Group decisions are taken by group of individuals constituted in the form of a standing committee. Generally vital and pertinent matters for the organisation are referred to this committee. the main aim in taking group decisions is that the involvement of maximum number of people in the process of decision¬- making.
Decision making is an important part of management. Therefore, management and deciding are considered inseparable.Decision making may be a process of choosing the simplest course of action among all available alternatives.
Organizations got to take various decisions, like decisions associated with investment and capital, production, distribution, and consumption of goods and services, to affect different economic problems. the most objective of decision making is to maximise profit, minimize cost, and achieve higher customer satisfaction.
Decision making may be a long and continuous process that involves a number of steps, which are shown in Figure-2:
THE STEPS INVOLVED IN THE DECISION-MAKING PROCESS
The steps involved in the decision-making process (as shown in Figure-2) are explained as follows:
1. Setting Objectives:
Refers to the first step of the decision-making process. it's necessary for an organization to define the objectives of taking a specific decision. The decision-making process of an organization is successful if the objectives are clear, realistic, and aligned with this market conditions.
In addition, it's preferred that the objectives should be in quantitative form, so that results can be measured more accurately. aside from this, the objectives should clearly mention the goals that an organization desires to attain and the time period to attain those goals. for instance , an organization can set an objective ‘to reduce the cost by 5% in the next fiscal year.’
2. Defining the problem:
An organization are often successful if it clearly identifies the problem that a decision is to be taken.
3. Identifying the causal factors:
Involves determining the factors which will affect the decision. for instance, for setting the price of a new product, it's required to determine the factors that influence the prices of the product. These factors are often availability of substitutes, climate , income level of consumers, demand and provide of the product, and costs incurred in manufacturing the product.

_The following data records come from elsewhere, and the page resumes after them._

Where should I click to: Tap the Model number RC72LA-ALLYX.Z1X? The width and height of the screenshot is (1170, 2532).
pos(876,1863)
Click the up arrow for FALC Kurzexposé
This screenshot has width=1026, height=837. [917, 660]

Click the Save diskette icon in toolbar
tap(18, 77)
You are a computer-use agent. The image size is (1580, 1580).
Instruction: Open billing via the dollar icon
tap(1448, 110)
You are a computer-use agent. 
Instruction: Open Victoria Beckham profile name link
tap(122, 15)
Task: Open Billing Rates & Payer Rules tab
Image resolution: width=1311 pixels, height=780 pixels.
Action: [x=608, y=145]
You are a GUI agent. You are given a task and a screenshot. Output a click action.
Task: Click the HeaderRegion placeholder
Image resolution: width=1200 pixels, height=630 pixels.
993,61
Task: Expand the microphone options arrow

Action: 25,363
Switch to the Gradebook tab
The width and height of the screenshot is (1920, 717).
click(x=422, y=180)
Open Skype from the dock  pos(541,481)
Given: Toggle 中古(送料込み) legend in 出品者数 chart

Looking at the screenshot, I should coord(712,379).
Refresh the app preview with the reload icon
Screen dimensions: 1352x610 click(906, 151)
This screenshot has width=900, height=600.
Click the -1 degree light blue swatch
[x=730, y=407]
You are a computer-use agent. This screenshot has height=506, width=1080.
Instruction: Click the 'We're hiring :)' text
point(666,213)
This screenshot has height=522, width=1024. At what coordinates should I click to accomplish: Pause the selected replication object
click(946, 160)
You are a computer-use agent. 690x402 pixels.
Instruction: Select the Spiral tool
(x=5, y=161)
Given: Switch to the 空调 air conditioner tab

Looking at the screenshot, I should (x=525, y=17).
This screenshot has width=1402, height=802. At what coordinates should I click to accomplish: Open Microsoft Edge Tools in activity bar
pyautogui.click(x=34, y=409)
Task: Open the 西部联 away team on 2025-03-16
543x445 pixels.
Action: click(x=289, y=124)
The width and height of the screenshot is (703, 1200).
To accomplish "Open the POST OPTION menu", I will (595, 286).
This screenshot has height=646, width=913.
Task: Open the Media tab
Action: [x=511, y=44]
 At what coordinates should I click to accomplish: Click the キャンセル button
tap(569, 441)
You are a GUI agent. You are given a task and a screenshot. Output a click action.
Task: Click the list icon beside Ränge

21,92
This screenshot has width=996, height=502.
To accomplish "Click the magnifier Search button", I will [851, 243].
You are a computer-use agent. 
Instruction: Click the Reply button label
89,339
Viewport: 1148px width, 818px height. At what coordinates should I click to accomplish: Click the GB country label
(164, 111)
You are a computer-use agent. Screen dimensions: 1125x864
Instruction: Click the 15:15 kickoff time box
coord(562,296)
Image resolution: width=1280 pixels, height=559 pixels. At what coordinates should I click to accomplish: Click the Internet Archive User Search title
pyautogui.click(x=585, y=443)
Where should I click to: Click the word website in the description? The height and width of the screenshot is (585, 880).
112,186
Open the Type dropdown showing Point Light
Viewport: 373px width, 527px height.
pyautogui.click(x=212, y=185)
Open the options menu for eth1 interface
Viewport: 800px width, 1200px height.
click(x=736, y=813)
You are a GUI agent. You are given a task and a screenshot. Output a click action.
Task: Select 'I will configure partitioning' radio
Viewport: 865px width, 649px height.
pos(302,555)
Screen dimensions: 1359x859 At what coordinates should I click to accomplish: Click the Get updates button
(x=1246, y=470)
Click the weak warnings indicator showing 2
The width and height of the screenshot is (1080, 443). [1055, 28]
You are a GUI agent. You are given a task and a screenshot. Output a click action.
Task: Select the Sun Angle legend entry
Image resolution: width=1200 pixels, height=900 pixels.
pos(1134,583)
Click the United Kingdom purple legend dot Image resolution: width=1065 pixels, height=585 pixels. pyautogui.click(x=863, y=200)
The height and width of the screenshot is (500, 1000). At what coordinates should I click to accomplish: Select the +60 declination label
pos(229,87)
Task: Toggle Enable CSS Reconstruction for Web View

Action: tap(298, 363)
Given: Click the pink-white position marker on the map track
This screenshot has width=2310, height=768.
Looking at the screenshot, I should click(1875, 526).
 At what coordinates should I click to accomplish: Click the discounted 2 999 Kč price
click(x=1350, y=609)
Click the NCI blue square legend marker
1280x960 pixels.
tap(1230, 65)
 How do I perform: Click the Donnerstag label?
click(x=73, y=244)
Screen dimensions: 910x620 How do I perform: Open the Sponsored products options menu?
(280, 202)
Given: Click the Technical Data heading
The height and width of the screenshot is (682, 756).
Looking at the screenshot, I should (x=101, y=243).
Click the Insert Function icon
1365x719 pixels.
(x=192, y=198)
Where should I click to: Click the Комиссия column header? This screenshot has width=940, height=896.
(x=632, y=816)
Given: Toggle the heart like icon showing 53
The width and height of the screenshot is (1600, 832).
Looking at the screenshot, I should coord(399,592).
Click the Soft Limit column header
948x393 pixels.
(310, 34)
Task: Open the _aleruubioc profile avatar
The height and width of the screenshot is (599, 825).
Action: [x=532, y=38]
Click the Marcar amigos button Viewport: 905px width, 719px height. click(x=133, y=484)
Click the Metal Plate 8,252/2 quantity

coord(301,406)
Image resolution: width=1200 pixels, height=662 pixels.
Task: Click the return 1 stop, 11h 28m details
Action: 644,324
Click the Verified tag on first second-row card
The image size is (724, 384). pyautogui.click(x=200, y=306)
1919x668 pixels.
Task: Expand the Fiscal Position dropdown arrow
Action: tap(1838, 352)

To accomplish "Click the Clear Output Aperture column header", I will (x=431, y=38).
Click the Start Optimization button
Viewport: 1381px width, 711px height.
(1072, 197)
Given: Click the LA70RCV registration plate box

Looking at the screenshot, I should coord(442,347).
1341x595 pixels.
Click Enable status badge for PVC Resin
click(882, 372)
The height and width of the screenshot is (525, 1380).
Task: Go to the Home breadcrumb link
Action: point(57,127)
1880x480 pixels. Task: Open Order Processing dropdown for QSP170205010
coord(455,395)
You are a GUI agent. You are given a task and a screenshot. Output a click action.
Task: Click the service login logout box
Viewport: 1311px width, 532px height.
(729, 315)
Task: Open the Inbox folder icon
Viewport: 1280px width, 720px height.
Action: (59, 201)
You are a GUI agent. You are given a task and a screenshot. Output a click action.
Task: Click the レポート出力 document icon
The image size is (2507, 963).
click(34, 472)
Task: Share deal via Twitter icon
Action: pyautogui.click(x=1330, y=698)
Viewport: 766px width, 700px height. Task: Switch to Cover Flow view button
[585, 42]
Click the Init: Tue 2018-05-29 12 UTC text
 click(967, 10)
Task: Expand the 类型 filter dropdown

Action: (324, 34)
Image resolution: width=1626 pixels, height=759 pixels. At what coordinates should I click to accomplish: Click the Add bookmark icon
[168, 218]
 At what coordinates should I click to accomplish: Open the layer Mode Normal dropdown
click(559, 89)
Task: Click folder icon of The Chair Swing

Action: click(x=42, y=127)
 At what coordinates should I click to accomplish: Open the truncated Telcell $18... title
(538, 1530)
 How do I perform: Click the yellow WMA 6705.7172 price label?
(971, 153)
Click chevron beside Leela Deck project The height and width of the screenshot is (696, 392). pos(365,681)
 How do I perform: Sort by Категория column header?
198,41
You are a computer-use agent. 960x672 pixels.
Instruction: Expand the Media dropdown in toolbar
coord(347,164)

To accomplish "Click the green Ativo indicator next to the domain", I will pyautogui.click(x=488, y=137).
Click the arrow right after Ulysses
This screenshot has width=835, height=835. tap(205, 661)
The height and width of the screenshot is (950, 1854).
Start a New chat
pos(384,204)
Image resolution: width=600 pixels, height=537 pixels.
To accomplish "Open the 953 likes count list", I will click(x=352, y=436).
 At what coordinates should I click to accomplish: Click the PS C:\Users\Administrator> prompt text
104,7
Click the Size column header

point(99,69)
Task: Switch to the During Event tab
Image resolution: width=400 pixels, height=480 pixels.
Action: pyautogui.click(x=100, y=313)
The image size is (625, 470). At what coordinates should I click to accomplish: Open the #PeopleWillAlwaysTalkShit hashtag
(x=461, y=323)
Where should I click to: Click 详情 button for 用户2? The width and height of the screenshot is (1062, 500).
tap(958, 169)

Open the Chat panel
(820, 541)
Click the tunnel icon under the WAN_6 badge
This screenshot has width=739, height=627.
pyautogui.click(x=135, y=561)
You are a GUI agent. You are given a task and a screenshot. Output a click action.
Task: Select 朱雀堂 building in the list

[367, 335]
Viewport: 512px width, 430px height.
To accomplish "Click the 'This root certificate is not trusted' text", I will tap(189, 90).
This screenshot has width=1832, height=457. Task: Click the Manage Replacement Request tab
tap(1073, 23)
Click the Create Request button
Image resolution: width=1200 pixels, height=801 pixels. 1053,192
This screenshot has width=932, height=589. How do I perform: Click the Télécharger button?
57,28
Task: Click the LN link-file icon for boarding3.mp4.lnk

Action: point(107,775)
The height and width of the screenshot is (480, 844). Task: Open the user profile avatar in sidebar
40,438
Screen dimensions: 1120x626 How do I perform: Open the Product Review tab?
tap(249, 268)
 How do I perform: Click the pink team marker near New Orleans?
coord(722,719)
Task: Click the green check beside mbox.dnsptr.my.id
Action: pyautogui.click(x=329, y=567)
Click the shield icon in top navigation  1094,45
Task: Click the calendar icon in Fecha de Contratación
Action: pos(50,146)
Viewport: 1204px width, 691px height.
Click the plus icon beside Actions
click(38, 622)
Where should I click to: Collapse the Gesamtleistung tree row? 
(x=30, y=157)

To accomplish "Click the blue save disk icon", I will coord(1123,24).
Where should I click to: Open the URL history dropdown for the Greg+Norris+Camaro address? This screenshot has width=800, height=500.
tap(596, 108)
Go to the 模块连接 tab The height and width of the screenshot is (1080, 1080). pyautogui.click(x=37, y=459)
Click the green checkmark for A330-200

4. Finding out alternatives:
Refers to the step in which all the possible alternatives are generated for solving a problem. during this step, a corporation precisely identifies the multiple solutions to resolve a problem.
5. Collecting information:
Involves gathering data with respect to the alternatives generated so they can be properly analyse the information collected is said to the important economic variables that influences the problem. Generally, an organization collects information from internal and external sources.
Internal sources include records maintained by different departments of the organization, like marketing, human resource, production, finance and personnel department. On the opposite hand, external sources include information collected through surveys, interviews, and research conducted.
6. Evaluating information:
Constitutes a vital step of the decision-making process in this step, the collected data is analyzed in order that best alternative are often selected. Many of the alternatives are eliminated if they're not able to satisfy the requirements of the organization or don't match with the budget or other constraints of the organization.
All the alternatives are analyzed on the premise of their advantages and disadvantages. After conducting a radical analysis of the alternatives with the assistance of quantitative and qualitative tools, the best alternative is chosen.